Innovators solve West Midlands energy system challenges

The West Midlands economy needs efficient, clean and decentralised energy systems to support its economic growth. The technology and knowledge is out there to make this happen, but it needs political will, and the space to enable collaboration. So Climate-KIC UK & Ireland teamed up with Birmingham City Council and Encraft to make that space with the West Midlands Climate Innovation Challenge

“This gets to the heart of what Climate-KIC was set up to do,” explains Tom Mitchell, Director of Climate-KIC UK & Ireland. “In order to avoid catastrophic climate change, we need to act in a way that we have never seen before, at a scale that we have never seen before. So the way to do that is to support innovative companies who are going to be good for the environment and good for growth and jobs”. 

Part of the appeal to business and academia was that these challenges were real priorities for the region’s leadership, set by three of the Local Enterprise Partnerships of the West Midlands Combined Authority:

  • Integrate innovation that ‘challenges standards for low carbon cities’ into the £500m Smithfield redevelopment, helping Birmingham to become a ‘zero carbon emission city’;
  • Find a solution to help energy network operators increase their existing capacity so that their infrastructure can catch up with the manufacturing renaissance that is happening across Coventry, Warwickshire and the Black Country;
  • Design an energy system to reduce carbon emissions and energy bills for the thousands of new homes that will be built across the Black Country over the next ten years;

With three prizes of £20,000 on offer to the winning ideas, and an ongoing opportunity to work with the Greater Birmingham and Solihull Local Enterprise Partnership, the interest throughout the business and academic communities was intense. On the day, over 25 ideas were pitched to the judges, with businesses and academics from across the UK & Ireland making useful connections. 

But there could only be three winners, and they were:

Matthew Rhodes, Managing Director of Encraft and Chair of the Judging Panel was extremely impressed by the quality of the finalists. “It was a fantastic day and really exciting to see such an interesting range of ideas, as well as the entrepreneurial passion and technical capabilities of so many of the applicants.
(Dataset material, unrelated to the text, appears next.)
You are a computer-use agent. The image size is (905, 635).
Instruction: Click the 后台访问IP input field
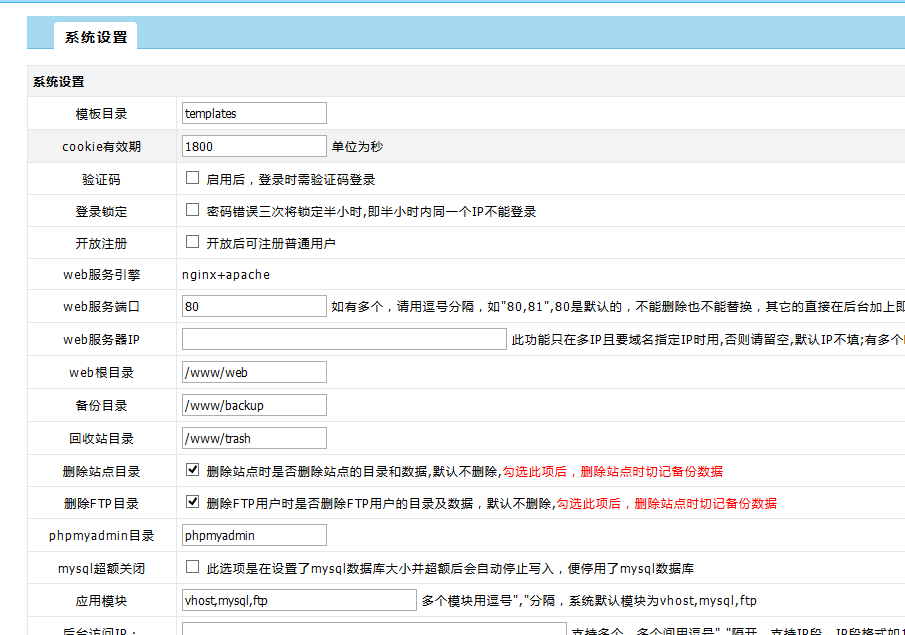tap(373, 629)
The judges felt that almost everybody we saw could have won, and in the end the differences between the finalists and those that didn’t win this time were really very small.”

Sampson Ltd specialises in decarbonised manufacturing, which involves producing construction materials from waste, including bitumen. Founder Dr Colleen Becker told Encraft, “The West Midlands Climate Innovation Challenge was an invaluable experience both for me and for Sampson, particularly during this early-growth stage in which we are seeking opportunities to forge relationships with strategic and industrial partners.”

Coheat Managing Director, Marko Cosic, was enthused by the whole challenge. “We were obviously delighted that the judges recognised the quality and practicality of our product for cutting carbon,” he said. “But the highlight of the day for me was meeting so many forward-thinking people with such exciting ideas.” 

Smart Renewable Heat were the third winners. Their ‘heat-as-a-service’ offering is delivered through an energy services company and provides heat pumps to customers, which are monitored using smart controls to maximise their performance. Chief Executive, Karl Drage, was pleased with what his company had got out of the event. “The day was hugely productive. We made some great connections and held a lot of very useful technical conversations, which will certainly progress the advancement and deployment of our technology.”